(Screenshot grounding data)

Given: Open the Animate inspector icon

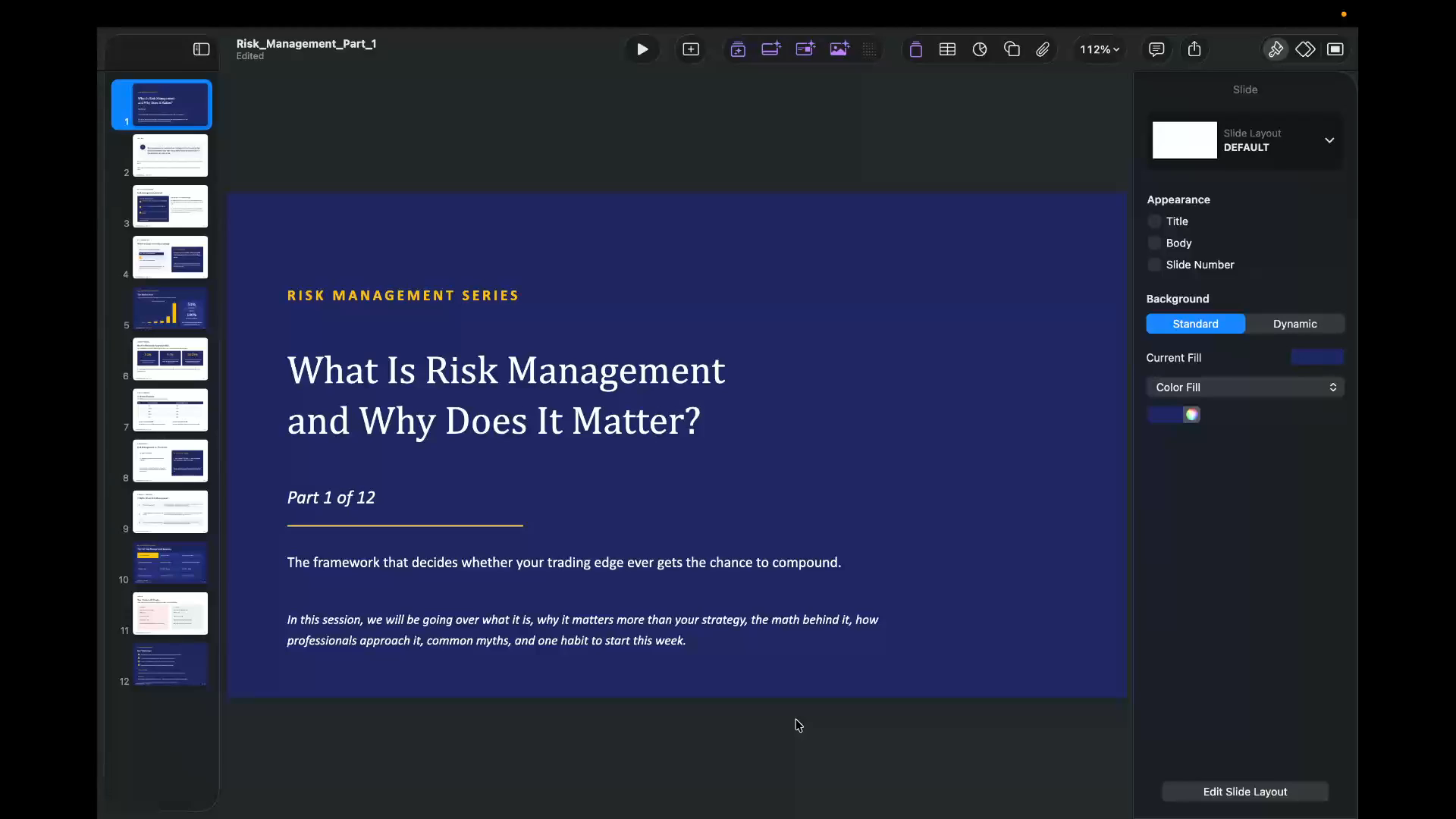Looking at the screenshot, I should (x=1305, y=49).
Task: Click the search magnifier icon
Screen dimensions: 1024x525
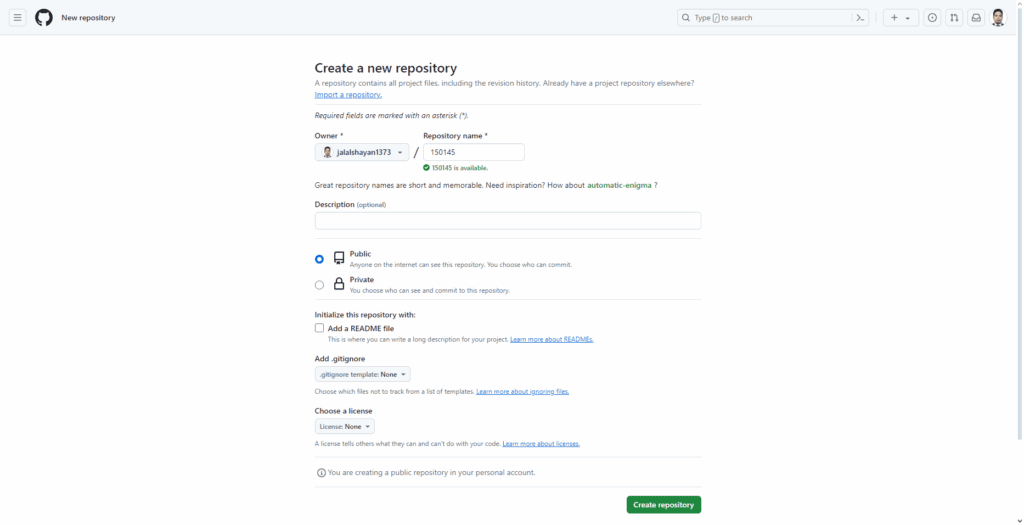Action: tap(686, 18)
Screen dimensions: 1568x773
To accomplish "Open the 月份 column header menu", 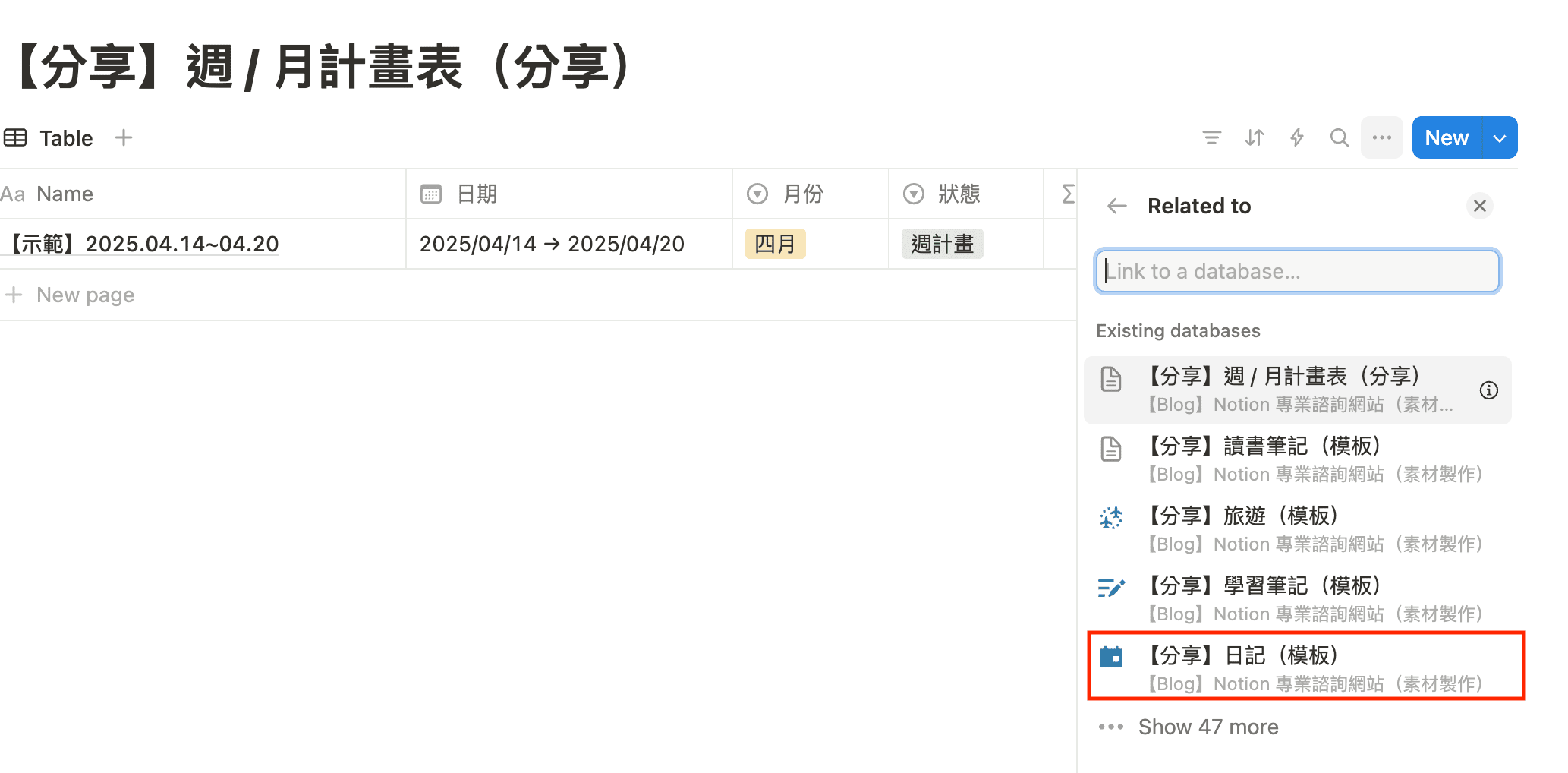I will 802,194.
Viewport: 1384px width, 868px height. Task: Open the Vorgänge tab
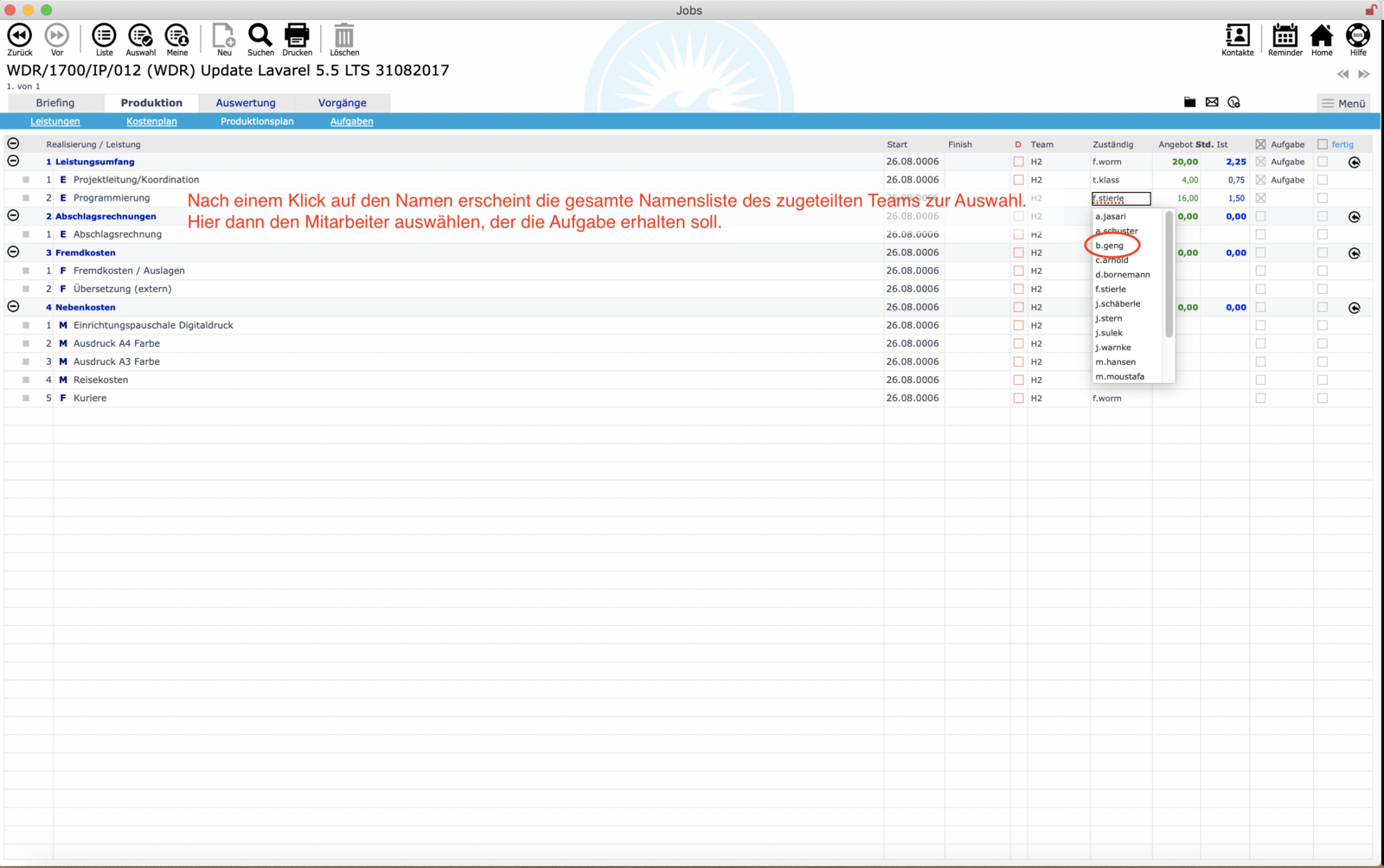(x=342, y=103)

> EXERCISE INSTRUCTIONS
For this exercise, write out exactly the lines from the one with "Viewport: 1384px width, 868px" through the last line of the records, inclusive, and leave each picture out.

> TASK ANSWER
Viewport: 1384px width, 868px height. Task: Open the Vorgänge tab
(x=342, y=103)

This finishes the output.